On this day in 1942, 200 men of the Lost Battalion were shipped to Singapore as prisoners of war of the Japanese. Most of the remaining battalion members followed nine days later. The unit, the Second Battalion, 131st Field Artillery, originated as part of the Thirty-sixth Infantry Division, United States Army, in 1940 when President Franklin D. Roosevelt mobilized the Texas National Guard. The division, which soon grew to almost 16,000 men from Texas and surrounding states, reported to Camp Bowie, near Brownwood. After the attack on Pearl Harbor, the Second Battalion, en route to the Philippines, was diverted to Australia and from there boarded a Dutch ship bound for Surabaya, Java, to provide ground support for the Nineteenth Heavy Bombardment Group. The Second Battalion was left behind when the bomber group and other military forces were evacuated, earning the unit the title of the “Lost Battalion.” When the Japanese captured the Dutch East Indies, they imprisoned the Texans, who thus began a harrowing trip to the work camps of Burma, where the men suffered brutality and death while laboring on various building projects including construction of the famous “Bridge over the River Kwai.”
On this day in 1835, fighting broke out at Gonzales between Mexican soldiers and Texas militiamen.
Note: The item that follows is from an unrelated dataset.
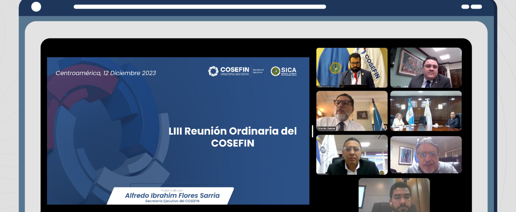Click the 'Secretaría Ejecutiva' text beside COSEFIN logo
516x212 pixels.
(x=258, y=71)
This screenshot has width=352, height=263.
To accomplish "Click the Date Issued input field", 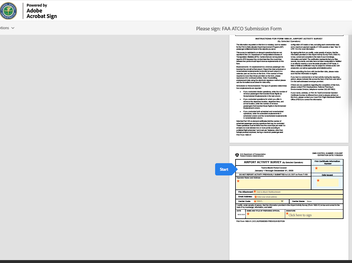I will coord(327,182).
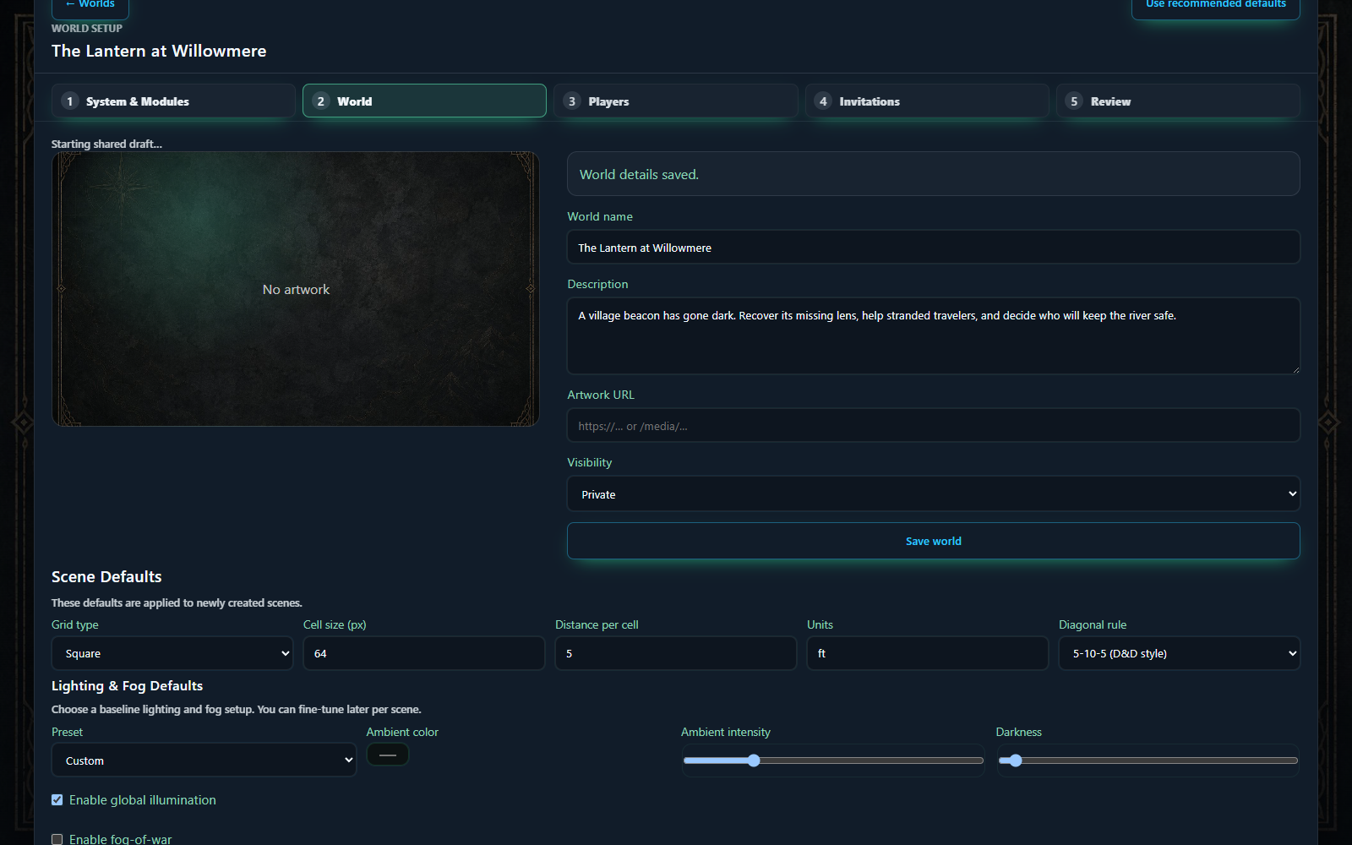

When Domingo de Ugartechea, military commander in Texas, received word that the American colonists of Gonzales refused to surrender a small cannon that had been given that settlement in 1831 as a defense against the Indians, he dispatched Francisco de Castañeda and 100 dragoons to retrieve it on September 27. Though Castañeda attempted to avoid conflict, on the morning of October 2 his force clashed with local Texan militia led by John Henry Moore in the first battle of the Texas Revolution. The struggle for the "Come and Take It" cannon was only a brief skirmish that ended with the retreat of Castañeda and his force, but it also marked a clear break between the American colonists and the Mexican government.
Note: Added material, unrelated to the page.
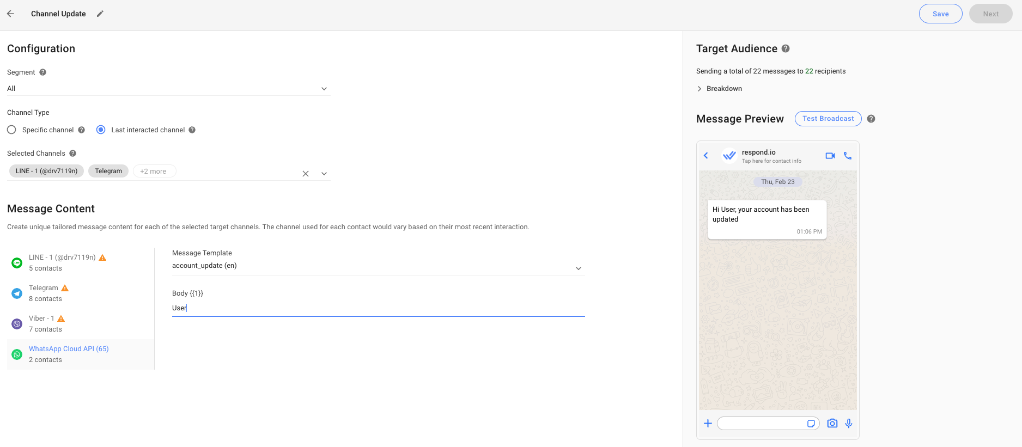Click the help icon next to Segment
Viewport: 1022px width, 447px height.
(x=42, y=72)
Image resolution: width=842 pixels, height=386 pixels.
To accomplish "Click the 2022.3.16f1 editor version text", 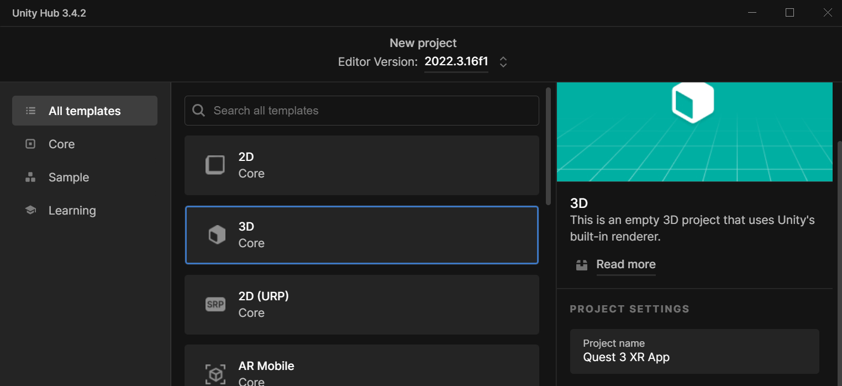I will click(456, 61).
On this day in 1862, a vigilante court opened proceedings in the incident that came to be known as the Great Hanging at Gainesville. Forty suspected Unionists were hanged that month, and two others were shot as they tried to escape. Although the affair reached its climax in Cooke County, men were killed in neighboring Grayson, Wise, and Denton counties. Most were accused of treason or insurrection, but evidently few had actually conspired against the Confederacy. Many were even innocent of the abolitionist sentiments for which they were tried.